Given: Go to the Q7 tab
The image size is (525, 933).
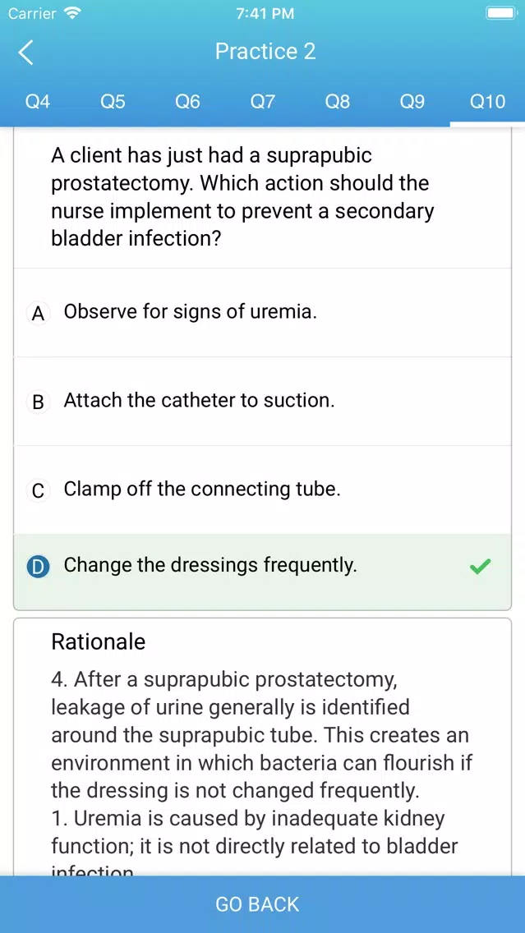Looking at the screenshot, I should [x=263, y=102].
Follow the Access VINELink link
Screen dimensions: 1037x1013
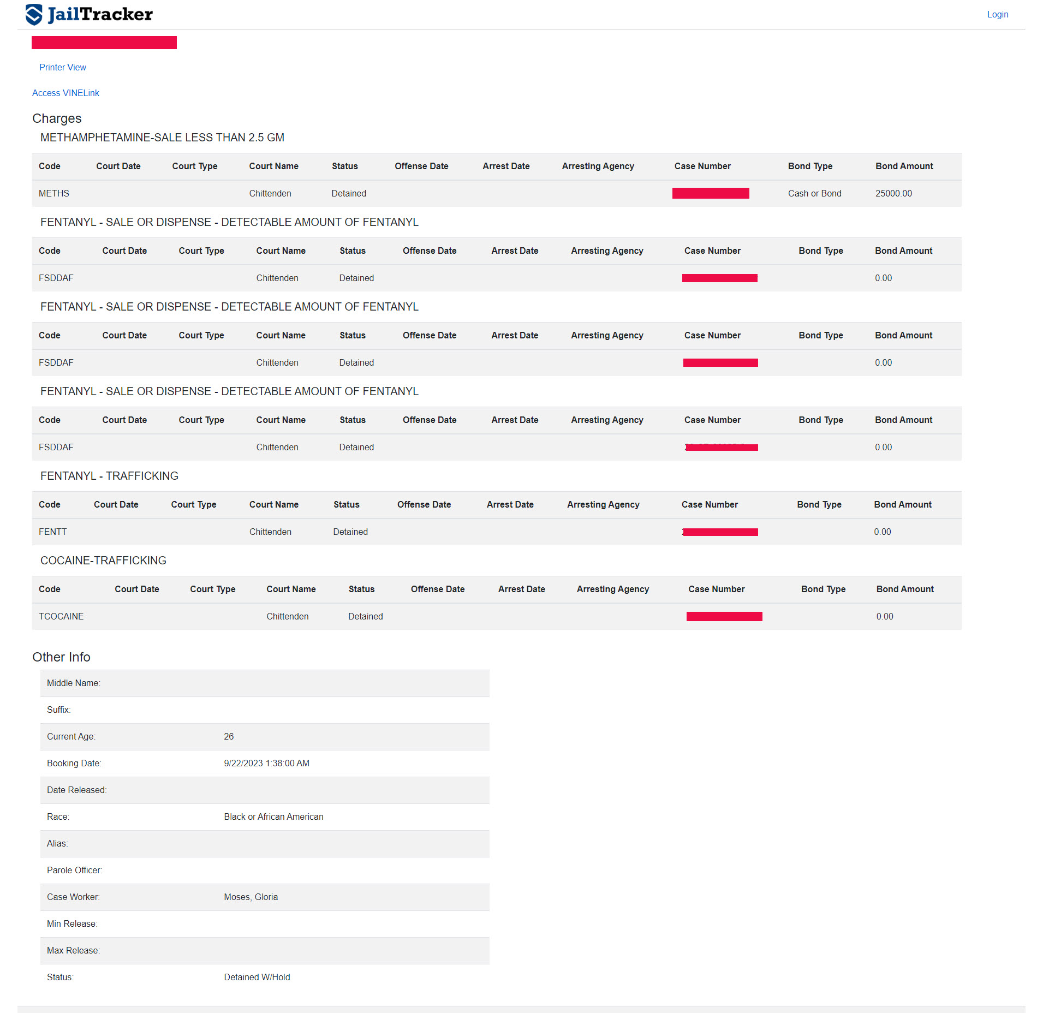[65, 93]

- The problem: Print every line of the records above verbatim, leaving out the pictures.

- Task result:
Given: Go to the Q7 tab
The image size is (525, 933).
Looking at the screenshot, I should [x=263, y=102].
Follow the Access VINELink link
Screen dimensions: 1037x1013
[65, 93]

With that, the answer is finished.